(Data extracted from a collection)

————————

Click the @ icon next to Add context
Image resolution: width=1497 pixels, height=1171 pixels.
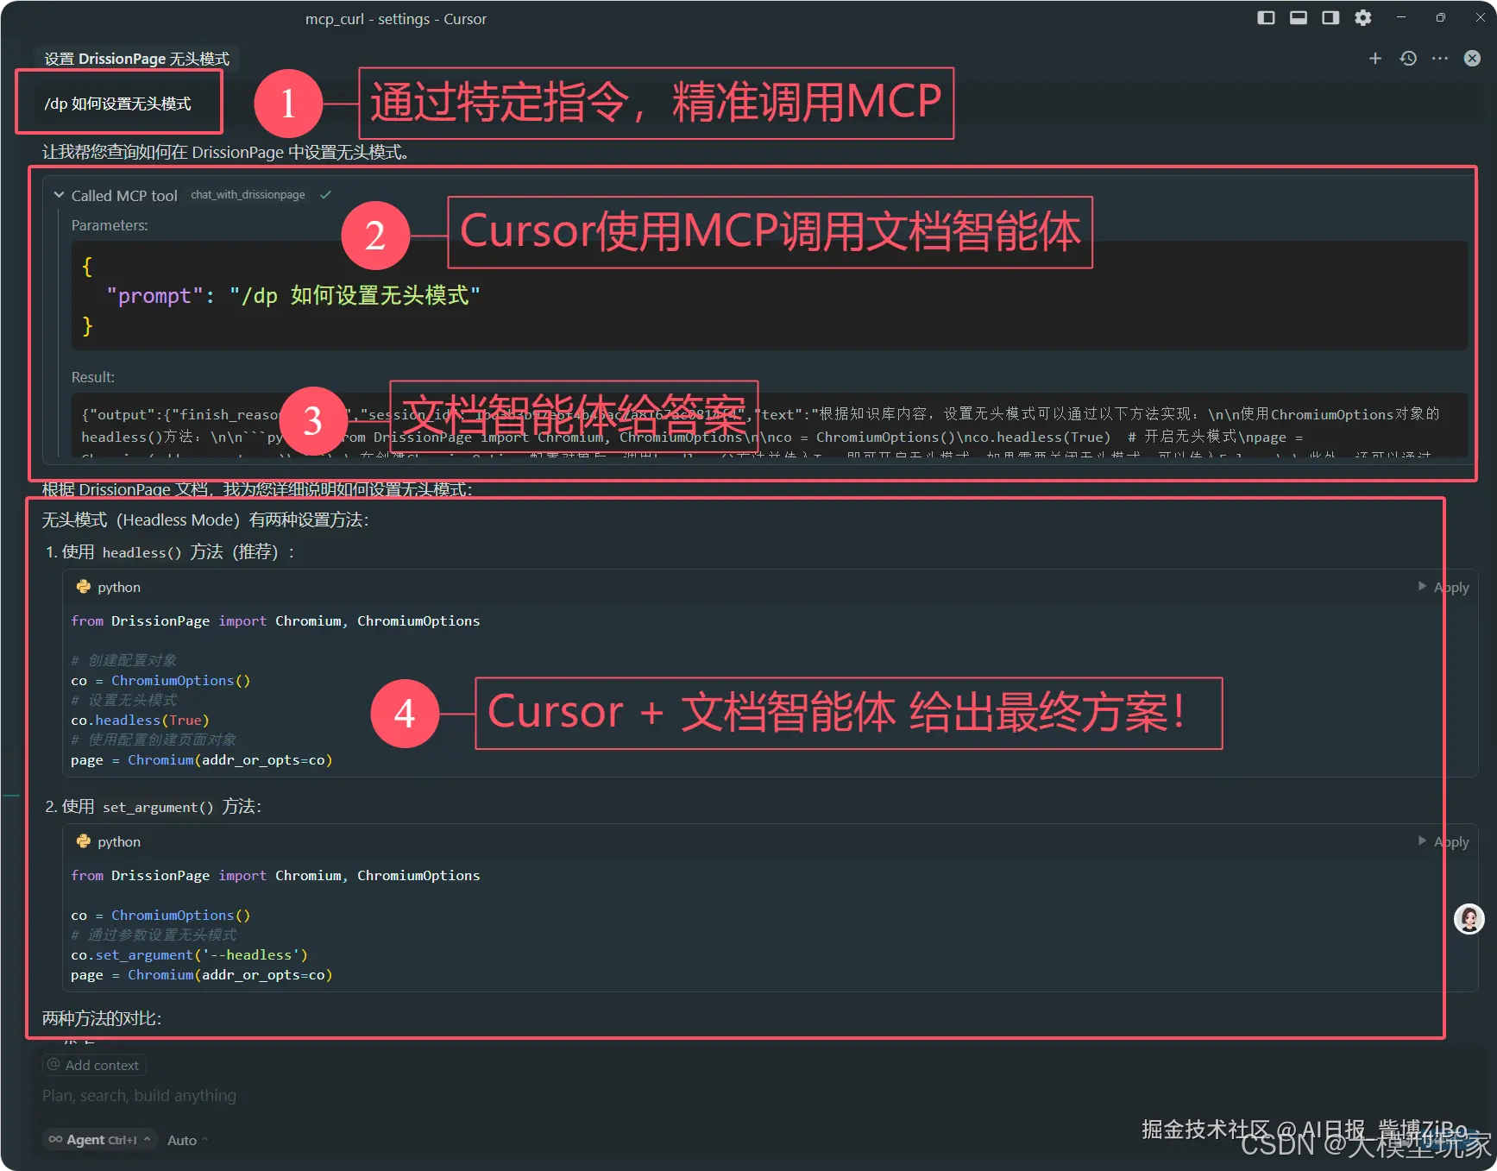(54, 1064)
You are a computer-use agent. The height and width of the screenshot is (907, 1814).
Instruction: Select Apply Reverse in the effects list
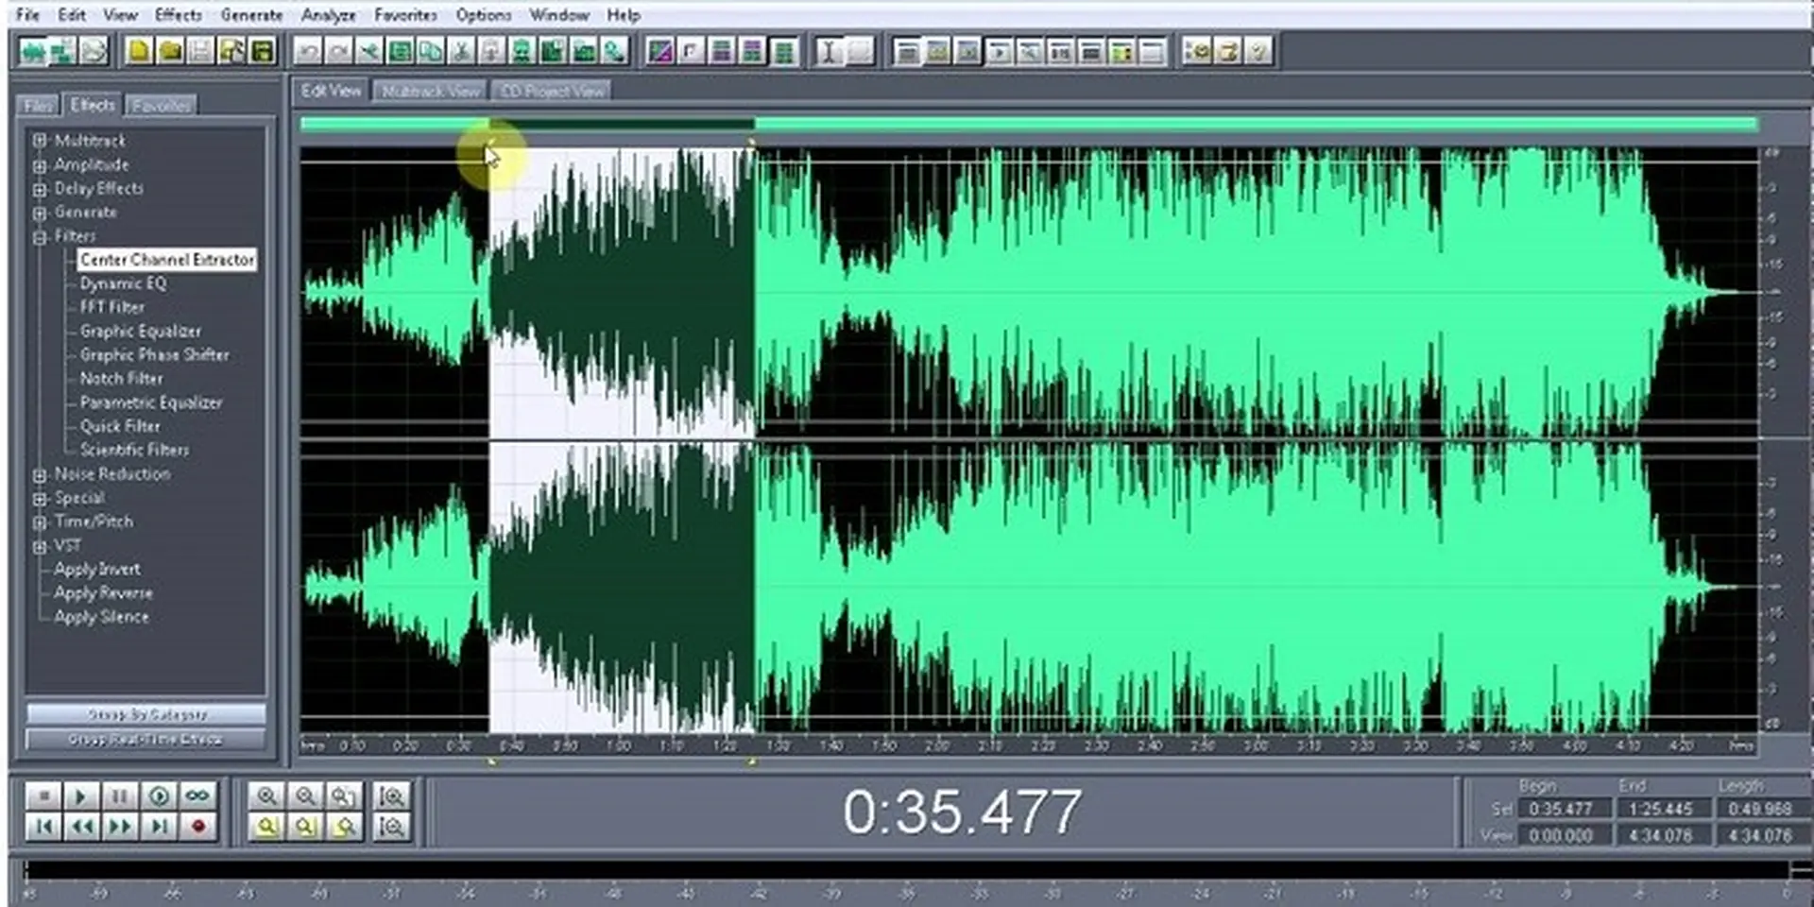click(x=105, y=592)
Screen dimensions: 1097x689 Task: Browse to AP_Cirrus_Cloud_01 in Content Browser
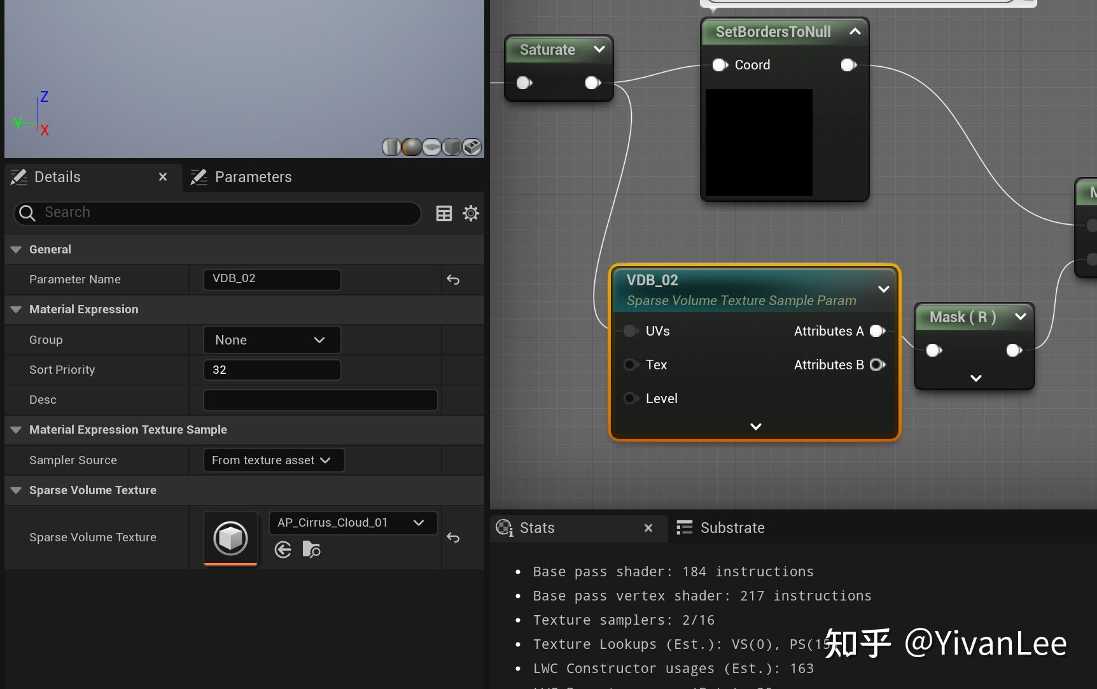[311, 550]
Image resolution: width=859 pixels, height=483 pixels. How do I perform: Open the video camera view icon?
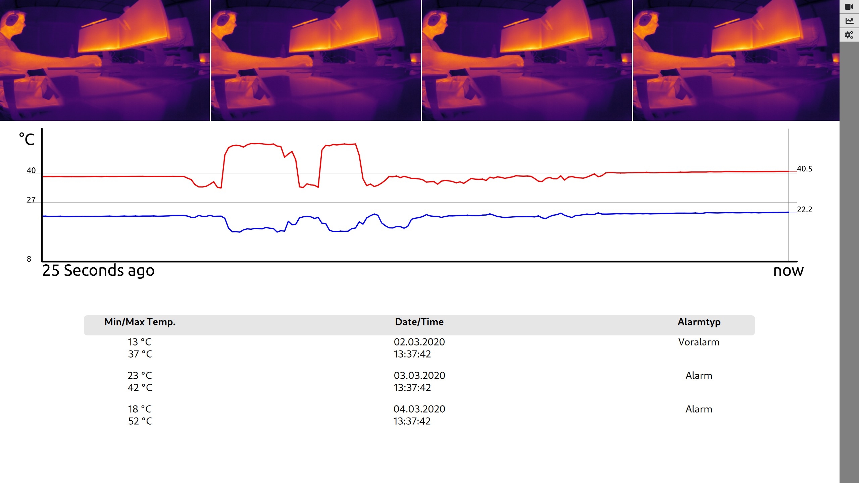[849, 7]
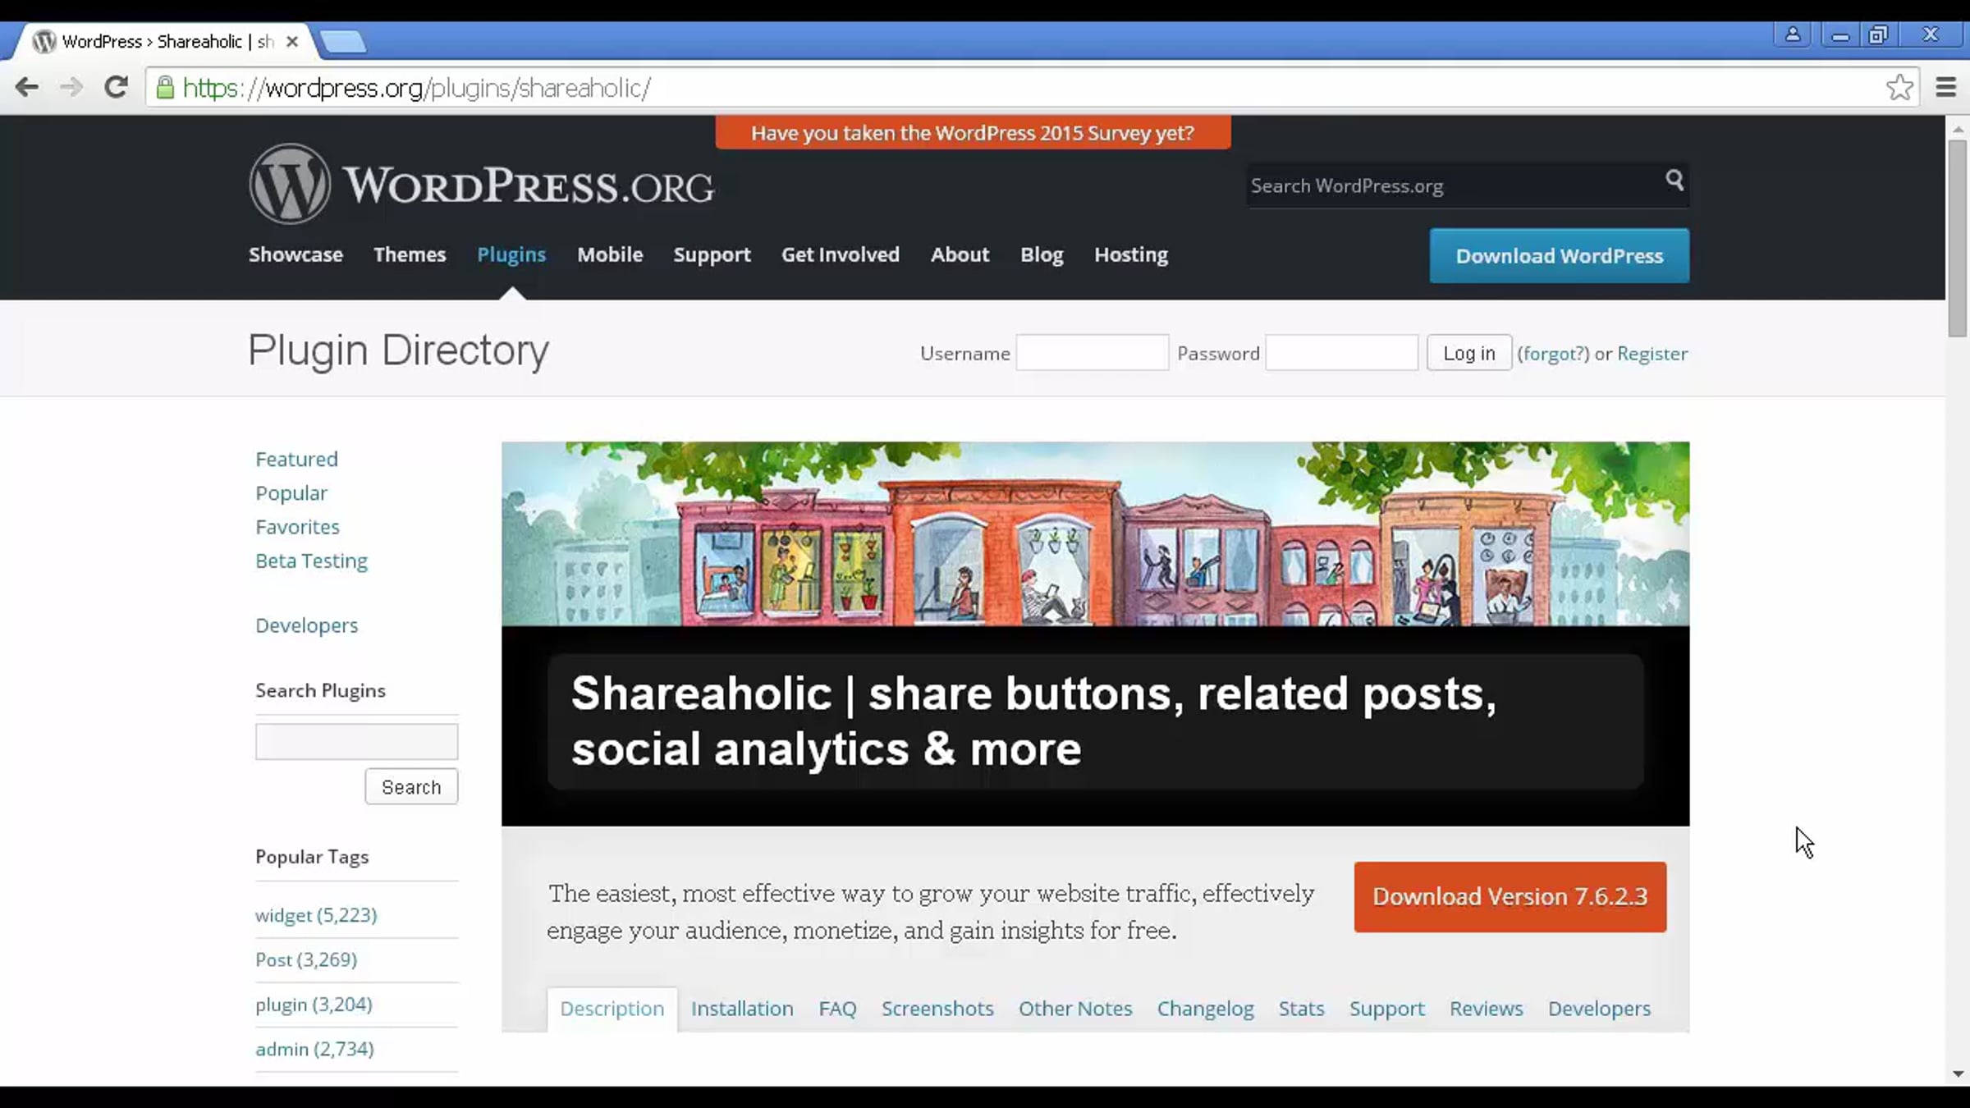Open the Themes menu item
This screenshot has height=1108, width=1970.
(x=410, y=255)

————————

TASK STATEMENT - The data must be printed exactly, image-free.

ANSWER TO THE EXERCISE -
Click the @ icon next to Add context
Image resolution: width=1497 pixels, height=1171 pixels.
(54, 1064)
You are a computer-use agent. The height and width of the screenshot is (907, 1814).
Instruction: Select Apply Reverse in the effects list
click(x=105, y=592)
Screen dimensions: 1097x689 Task: Browse to AP_Cirrus_Cloud_01 in Content Browser
[311, 550]
Image resolution: width=859 pixels, height=483 pixels. How do I perform: Open the video camera view icon?
[849, 7]
Open the Themes menu item
This screenshot has height=1108, width=1970.
(x=410, y=255)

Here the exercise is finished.